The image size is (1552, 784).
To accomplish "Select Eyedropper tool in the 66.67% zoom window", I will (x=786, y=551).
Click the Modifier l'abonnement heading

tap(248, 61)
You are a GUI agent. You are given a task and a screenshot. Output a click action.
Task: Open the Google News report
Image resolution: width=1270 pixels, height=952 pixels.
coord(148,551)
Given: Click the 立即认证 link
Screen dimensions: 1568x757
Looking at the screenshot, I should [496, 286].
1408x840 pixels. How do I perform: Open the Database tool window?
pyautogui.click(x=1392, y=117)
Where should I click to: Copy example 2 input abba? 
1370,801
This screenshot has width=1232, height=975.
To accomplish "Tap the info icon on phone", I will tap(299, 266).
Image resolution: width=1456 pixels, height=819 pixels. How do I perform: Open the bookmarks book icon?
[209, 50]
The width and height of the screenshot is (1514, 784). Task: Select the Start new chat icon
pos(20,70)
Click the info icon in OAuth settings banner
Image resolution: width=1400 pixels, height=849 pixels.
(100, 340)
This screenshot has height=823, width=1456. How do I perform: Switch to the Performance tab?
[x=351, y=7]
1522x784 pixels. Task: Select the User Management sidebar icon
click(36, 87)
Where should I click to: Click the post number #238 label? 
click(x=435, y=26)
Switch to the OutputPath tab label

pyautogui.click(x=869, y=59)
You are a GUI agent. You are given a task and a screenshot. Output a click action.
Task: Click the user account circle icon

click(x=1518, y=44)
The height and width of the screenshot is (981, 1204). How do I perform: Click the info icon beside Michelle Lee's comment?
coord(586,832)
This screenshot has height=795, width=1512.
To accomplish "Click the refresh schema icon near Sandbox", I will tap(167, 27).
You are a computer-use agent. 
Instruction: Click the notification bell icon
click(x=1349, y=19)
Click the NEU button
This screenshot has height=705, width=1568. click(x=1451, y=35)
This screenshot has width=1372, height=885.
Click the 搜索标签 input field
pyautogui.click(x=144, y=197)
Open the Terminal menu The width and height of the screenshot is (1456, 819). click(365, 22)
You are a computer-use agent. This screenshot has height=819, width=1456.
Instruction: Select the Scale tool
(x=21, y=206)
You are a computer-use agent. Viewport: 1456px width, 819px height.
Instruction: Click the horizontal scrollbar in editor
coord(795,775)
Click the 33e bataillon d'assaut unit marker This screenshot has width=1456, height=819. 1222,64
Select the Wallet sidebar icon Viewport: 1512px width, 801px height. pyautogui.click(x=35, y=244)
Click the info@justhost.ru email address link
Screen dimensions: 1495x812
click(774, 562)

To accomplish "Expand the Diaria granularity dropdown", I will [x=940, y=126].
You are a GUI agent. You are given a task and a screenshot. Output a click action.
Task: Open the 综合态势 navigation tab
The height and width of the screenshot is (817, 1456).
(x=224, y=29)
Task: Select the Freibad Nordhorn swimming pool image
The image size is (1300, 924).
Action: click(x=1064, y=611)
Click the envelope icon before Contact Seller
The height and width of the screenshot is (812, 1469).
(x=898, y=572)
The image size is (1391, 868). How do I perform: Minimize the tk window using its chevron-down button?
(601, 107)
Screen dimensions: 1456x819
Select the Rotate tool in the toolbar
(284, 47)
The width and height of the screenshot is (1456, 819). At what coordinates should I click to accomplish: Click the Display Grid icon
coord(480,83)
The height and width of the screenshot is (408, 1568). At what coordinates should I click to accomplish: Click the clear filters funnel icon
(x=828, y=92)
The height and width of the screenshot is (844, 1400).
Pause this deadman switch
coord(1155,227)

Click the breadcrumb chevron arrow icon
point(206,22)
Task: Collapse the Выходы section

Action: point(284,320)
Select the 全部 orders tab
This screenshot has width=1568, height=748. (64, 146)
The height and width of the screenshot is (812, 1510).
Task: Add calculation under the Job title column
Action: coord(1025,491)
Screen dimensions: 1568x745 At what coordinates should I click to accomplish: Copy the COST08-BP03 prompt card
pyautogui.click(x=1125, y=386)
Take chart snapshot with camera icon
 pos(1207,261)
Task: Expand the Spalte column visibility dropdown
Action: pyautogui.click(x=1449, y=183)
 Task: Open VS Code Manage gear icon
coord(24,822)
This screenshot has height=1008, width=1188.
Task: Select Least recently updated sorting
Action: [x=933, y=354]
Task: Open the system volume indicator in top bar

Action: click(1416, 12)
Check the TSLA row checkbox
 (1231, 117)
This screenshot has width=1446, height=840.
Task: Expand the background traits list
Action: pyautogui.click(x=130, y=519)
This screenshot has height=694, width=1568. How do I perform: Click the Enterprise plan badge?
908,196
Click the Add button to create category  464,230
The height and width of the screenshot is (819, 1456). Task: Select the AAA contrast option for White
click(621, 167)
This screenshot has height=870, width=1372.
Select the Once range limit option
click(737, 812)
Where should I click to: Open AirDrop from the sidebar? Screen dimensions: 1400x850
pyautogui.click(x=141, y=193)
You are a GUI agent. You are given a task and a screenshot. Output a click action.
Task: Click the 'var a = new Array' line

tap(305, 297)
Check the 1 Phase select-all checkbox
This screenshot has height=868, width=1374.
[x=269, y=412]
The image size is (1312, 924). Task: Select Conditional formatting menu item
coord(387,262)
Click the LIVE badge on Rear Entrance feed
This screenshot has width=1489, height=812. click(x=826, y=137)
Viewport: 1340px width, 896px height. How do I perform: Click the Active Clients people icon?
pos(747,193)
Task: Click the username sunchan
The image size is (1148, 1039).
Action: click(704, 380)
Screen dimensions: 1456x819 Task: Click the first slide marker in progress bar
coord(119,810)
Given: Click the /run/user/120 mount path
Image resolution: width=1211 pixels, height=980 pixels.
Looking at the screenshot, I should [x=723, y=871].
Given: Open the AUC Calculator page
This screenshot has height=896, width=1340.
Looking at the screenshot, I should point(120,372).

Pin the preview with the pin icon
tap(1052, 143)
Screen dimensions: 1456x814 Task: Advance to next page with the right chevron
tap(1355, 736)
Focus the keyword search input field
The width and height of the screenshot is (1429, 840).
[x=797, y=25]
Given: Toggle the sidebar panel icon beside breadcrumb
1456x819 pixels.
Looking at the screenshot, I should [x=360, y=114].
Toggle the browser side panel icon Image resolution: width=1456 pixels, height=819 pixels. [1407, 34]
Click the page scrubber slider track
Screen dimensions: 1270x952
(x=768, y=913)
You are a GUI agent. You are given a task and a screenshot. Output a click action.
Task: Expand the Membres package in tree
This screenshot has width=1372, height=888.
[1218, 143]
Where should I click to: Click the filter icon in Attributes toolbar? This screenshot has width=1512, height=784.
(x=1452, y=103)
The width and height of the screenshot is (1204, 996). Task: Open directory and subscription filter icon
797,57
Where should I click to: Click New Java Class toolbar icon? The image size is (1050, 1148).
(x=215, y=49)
==========
■ Work required
Using the data above, restate every record word for word.

■ Solution
The image size is (1552, 784).
To accomplish "Select Eyedropper tool in the 66.67% zoom window", I will (x=786, y=551).
Click the Modifier l'abonnement heading

tap(248, 61)
You are a GUI agent. You are given a task and a screenshot. Output a click action.
Task: Open the Google News report
Image resolution: width=1270 pixels, height=952 pixels.
coord(148,551)
Given: Click the 立即认证 link
Screen dimensions: 1568x757
Looking at the screenshot, I should [496, 286].
1408x840 pixels. How do I perform: Open the Database tool window?
pyautogui.click(x=1392, y=117)
Where should I click to: Copy example 2 input abba? 
1370,801
This screenshot has width=1232, height=975.
To accomplish "Tap the info icon on phone", I will tap(299, 266).
Image resolution: width=1456 pixels, height=819 pixels. How do I perform: Open the bookmarks book icon?
[209, 50]
The width and height of the screenshot is (1514, 784). Task: Select the Start new chat icon
pos(20,70)
Click the info icon in OAuth settings banner
Image resolution: width=1400 pixels, height=849 pixels.
(100, 340)
This screenshot has height=823, width=1456. How do I perform: Switch to the Performance tab?
[x=351, y=7]
1522x784 pixels. Task: Select the User Management sidebar icon
click(36, 87)
Where should I click to: Click the post number #238 label? 
click(x=435, y=26)
Switch to the OutputPath tab label

pyautogui.click(x=869, y=59)
You are a GUI agent. You are given a task and a screenshot. Output a click action.
Task: Click the user account circle icon

click(x=1518, y=44)
The height and width of the screenshot is (981, 1204). How do I perform: Click the info icon beside Michelle Lee's comment?
coord(586,832)
This screenshot has height=795, width=1512.
To accomplish "Click the refresh schema icon near Sandbox", I will tap(167, 27).
You are a computer-use agent. 
Instruction: Click the notification bell icon
click(x=1349, y=19)
Click the NEU button
This screenshot has height=705, width=1568. click(x=1451, y=35)
This screenshot has width=1372, height=885.
Click the 搜索标签 input field
pyautogui.click(x=144, y=197)
Open the Terminal menu The width and height of the screenshot is (1456, 819). click(365, 22)
You are a computer-use agent. This screenshot has height=819, width=1456.
Instruction: Select the Scale tool
(x=21, y=206)
You are a computer-use agent. Viewport: 1456px width, 819px height.
Instruction: Click the horizontal scrollbar in editor
coord(795,775)
Click the 33e bataillon d'assaut unit marker This screenshot has width=1456, height=819. 1222,64
Select the Wallet sidebar icon Viewport: 1512px width, 801px height. pyautogui.click(x=35, y=244)
Click the info@justhost.ru email address link
Screen dimensions: 1495x812
click(774, 562)

To accomplish "Expand the Diaria granularity dropdown", I will [x=940, y=126].
You are a GUI agent. You are given a task and a screenshot. Output a click action.
Task: Open the 综合态势 navigation tab
The height and width of the screenshot is (817, 1456).
(x=224, y=29)
Task: Select the Freibad Nordhorn swimming pool image
The image size is (1300, 924).
Action: click(x=1064, y=611)
Click the envelope icon before Contact Seller
The height and width of the screenshot is (812, 1469).
(x=898, y=572)
The image size is (1391, 868). How do I perform: Minimize the tk window using its chevron-down button?
(601, 107)
Screen dimensions: 1456x819
Select the Rotate tool in the toolbar
(284, 47)
The width and height of the screenshot is (1456, 819). At what coordinates should I click to accomplish: Click the Display Grid icon
coord(480,83)
The height and width of the screenshot is (408, 1568). At what coordinates should I click to accomplish: Click the clear filters funnel icon
(x=828, y=92)
The height and width of the screenshot is (844, 1400).
Pause this deadman switch
coord(1155,227)

Click the breadcrumb chevron arrow icon
point(206,22)
Task: Collapse the Выходы section

Action: point(284,320)
Select the 全部 orders tab
This screenshot has width=1568, height=748. (64, 146)
The height and width of the screenshot is (812, 1510).
Task: Add calculation under the Job title column
Action: coord(1025,491)
Screen dimensions: 1568x745 At what coordinates should I click to accomplish: Copy the COST08-BP03 prompt card
pyautogui.click(x=1125, y=386)
Take chart snapshot with camera icon
 pos(1207,261)
Task: Expand the Spalte column visibility dropdown
Action: pyautogui.click(x=1449, y=183)
 Task: Open VS Code Manage gear icon
coord(24,822)
This screenshot has height=1008, width=1188.
Task: Select Least recently updated sorting
Action: [x=933, y=354]
Task: Open the system volume indicator in top bar

Action: click(1416, 12)
Check the TSLA row checkbox
 (1231, 117)
This screenshot has width=1446, height=840.
Task: Expand the background traits list
Action: pyautogui.click(x=130, y=519)
This screenshot has height=694, width=1568. How do I perform: Click the Enterprise plan badge?
908,196
Click the Add button to create category  464,230
The height and width of the screenshot is (819, 1456). Task: Select the AAA contrast option for White
click(621, 167)
This screenshot has height=870, width=1372.
Select the Once range limit option
click(737, 812)
Where should I click to: Open AirDrop from the sidebar? Screen dimensions: 1400x850
pyautogui.click(x=141, y=193)
You are a GUI agent. You are given a task and a screenshot. Output a click action.
Task: Click the 'var a = new Array' line

tap(305, 297)
Check the 1 Phase select-all checkbox
This screenshot has height=868, width=1374.
[x=269, y=412]
The image size is (1312, 924). Task: Select Conditional formatting menu item
coord(387,262)
Click the LIVE badge on Rear Entrance feed
This screenshot has width=1489, height=812. click(x=826, y=137)
Viewport: 1340px width, 896px height. How do I perform: Click the Active Clients people icon?
pos(747,193)
Task: Click the username sunchan
The image size is (1148, 1039).
Action: click(704, 380)
Screen dimensions: 1456x819 Task: Click the first slide marker in progress bar
coord(119,810)
Given: Click the /run/user/120 mount path
Image resolution: width=1211 pixels, height=980 pixels.
Looking at the screenshot, I should [x=723, y=871].
Given: Open the AUC Calculator page
This screenshot has height=896, width=1340.
Looking at the screenshot, I should point(120,372).

Pin the preview with the pin icon
tap(1052, 143)
Screen dimensions: 1456x814 Task: Advance to next page with the right chevron
tap(1355, 736)
Focus the keyword search input field
The width and height of the screenshot is (1429, 840).
[x=797, y=25]
Given: Toggle the sidebar panel icon beside breadcrumb
1456x819 pixels.
Looking at the screenshot, I should [x=360, y=114].
Toggle the browser side panel icon Image resolution: width=1456 pixels, height=819 pixels. [1407, 34]
Click the page scrubber slider track
Screen dimensions: 1270x952
(x=768, y=913)
You are a GUI agent. You are given a task and a screenshot. Output a click action.
Task: Expand the Membres package in tree
This screenshot has width=1372, height=888.
[1218, 143]
Where should I click to: Click the filter icon in Attributes toolbar? This screenshot has width=1512, height=784.
(x=1452, y=103)
The width and height of the screenshot is (1204, 996). Task: Open directory and subscription filter icon
797,57
Where should I click to: Click New Java Class toolbar icon? The image size is (1050, 1148).
(x=215, y=49)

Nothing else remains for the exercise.